高市早苗首相が7日、総理大臣に就任後初めてとなった衆院予算委員会で、全閣僚が出席のもと与野党国会議員たちと論戦を交わした。

 午前中に質問に立ったのは自民党の齋藤健元経産相。クマ被害対策について「私はいまの状況は災害レベルに達しているのではないのかと思っていますし、来年どうなってしまうのかという危機感を感じています。クマと人間の縄張り争いが起こったのかというぐらいの危機感。みなさんの不安に寄り添って、クマ対策に全力を挙げるという強い決意のメッセージと、今後の取り組みを示していただきたい」と問うた。

 高市首相は「速やかに実施する対策としては警察官によるライフル銃を使用した駆除を想定しており、今週から他の都道府県警察部隊を秋田県、岩手県に派遣して現地の猟友会と連携した訓練を開始しています。中長期的には、狩猟免許を持つ人を公務員として任用する〝ガバメントハンター〟の確保など専門人材の育成確保に務めてまります。科学的データをもとずく、クマの個体数を適切に進めます。とにかくスピード感を持って施策を順次、実行してまいります」と答えた。

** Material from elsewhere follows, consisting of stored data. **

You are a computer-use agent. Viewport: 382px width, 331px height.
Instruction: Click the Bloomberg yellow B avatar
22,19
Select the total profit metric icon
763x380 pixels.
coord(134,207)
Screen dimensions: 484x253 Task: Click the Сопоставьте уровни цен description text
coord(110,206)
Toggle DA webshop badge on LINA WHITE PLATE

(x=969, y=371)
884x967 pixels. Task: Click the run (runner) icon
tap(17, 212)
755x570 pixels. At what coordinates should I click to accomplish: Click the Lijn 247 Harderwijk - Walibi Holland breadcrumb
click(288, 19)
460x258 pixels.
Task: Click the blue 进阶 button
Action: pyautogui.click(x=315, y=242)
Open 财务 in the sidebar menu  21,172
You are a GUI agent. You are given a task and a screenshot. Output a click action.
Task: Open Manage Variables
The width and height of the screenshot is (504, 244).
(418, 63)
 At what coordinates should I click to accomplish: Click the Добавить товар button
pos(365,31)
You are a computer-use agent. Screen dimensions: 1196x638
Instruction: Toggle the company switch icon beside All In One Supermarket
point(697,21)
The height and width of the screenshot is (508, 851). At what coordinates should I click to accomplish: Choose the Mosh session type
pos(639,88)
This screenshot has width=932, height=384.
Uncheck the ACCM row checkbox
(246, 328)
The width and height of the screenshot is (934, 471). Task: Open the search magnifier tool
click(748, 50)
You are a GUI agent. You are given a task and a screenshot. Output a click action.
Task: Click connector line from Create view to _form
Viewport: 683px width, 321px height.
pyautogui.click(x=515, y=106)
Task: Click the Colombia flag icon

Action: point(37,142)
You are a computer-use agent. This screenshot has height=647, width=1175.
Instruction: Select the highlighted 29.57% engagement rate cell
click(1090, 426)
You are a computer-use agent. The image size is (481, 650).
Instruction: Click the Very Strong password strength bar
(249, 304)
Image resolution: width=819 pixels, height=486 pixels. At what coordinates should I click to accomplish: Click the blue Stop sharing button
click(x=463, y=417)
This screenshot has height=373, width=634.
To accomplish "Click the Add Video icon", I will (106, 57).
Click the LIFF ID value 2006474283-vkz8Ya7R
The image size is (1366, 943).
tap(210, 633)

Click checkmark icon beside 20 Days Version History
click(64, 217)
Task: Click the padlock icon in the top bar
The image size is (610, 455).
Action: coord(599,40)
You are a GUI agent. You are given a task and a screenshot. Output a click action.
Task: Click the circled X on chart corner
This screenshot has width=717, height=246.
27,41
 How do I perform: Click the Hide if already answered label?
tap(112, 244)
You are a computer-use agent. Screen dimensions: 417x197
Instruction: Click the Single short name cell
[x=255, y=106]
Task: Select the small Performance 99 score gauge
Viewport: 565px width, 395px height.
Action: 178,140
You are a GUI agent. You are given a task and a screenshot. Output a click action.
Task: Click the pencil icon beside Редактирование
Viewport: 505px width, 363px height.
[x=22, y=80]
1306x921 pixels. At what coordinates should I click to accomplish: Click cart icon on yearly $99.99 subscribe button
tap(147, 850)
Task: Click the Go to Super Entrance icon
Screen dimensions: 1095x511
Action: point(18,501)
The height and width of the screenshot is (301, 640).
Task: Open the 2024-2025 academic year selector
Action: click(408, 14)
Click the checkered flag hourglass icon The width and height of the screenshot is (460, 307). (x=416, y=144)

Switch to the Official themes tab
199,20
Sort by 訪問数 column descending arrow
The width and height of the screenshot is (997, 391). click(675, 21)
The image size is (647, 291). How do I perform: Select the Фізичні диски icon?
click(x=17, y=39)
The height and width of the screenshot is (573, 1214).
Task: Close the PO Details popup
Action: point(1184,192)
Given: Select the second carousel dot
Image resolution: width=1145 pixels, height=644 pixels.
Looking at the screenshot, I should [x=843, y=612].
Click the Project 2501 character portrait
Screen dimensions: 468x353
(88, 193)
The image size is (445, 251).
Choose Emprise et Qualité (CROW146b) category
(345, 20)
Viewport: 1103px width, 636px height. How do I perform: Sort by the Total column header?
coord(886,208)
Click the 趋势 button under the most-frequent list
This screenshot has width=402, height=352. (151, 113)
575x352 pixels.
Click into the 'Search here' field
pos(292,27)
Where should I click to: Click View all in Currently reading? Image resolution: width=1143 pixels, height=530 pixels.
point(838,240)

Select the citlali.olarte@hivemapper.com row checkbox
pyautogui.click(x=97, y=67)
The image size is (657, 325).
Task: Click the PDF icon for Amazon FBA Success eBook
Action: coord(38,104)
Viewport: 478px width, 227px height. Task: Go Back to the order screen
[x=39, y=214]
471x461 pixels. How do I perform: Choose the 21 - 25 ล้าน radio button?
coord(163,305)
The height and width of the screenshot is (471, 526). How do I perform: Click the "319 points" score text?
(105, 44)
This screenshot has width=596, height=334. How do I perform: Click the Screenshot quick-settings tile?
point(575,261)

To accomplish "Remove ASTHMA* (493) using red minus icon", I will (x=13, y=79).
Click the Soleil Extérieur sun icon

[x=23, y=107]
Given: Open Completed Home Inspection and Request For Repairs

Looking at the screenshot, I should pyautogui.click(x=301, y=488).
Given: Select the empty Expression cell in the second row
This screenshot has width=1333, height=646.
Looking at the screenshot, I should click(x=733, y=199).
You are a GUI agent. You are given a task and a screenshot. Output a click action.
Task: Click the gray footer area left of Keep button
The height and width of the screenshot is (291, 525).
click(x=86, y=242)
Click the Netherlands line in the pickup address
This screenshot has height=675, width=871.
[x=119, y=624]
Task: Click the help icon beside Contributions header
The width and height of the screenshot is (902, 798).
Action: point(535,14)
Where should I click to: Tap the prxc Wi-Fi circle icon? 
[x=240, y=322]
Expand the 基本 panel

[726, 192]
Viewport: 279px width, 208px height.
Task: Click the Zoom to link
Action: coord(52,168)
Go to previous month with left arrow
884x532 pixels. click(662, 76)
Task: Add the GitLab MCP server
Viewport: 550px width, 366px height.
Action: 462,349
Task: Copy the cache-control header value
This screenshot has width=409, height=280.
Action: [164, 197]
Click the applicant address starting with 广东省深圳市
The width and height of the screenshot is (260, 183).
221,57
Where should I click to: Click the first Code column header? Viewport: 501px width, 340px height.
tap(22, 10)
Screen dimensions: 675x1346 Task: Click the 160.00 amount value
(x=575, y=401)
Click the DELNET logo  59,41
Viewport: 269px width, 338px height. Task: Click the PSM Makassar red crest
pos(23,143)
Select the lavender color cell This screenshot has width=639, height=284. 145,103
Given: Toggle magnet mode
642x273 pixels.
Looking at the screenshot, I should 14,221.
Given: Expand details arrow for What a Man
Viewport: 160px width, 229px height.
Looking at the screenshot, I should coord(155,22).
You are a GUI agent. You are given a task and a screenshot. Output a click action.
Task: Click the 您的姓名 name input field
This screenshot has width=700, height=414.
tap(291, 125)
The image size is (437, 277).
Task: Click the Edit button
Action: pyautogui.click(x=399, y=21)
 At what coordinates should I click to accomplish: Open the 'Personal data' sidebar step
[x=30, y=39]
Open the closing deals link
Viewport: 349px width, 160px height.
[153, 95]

 都内で3日に開かれた北朝鮮による日本人拉致被害者の帰国を求める「国民集会」に出席した高市首相。その際、北朝鮮の最高指導者・金正恩総書記との首脳会談に向けて強い意欲を示した。

 立憲民主党の黒岩宇洋衆院議員は「総理、日朝首脳会談を必ず開催すると言い切ってほしい」と質問した。

 これに高市首相は「一連の外交日程の中でも必ず、たくさんの国の首脳に拉致問題の話はしてきました」と切り出し「日朝首脳会談、これは私は自分の身がどうなってでもやりたいぐらいの覚悟は持っております。ただ相手があることですので必ず相手が飲むとか飲まないとか、そういうことをここで(衆院予算委)述べるわけにはまいりません。かえってたくさんのご家族を傷つけることになります。でも、最善は尽くします」と答弁した。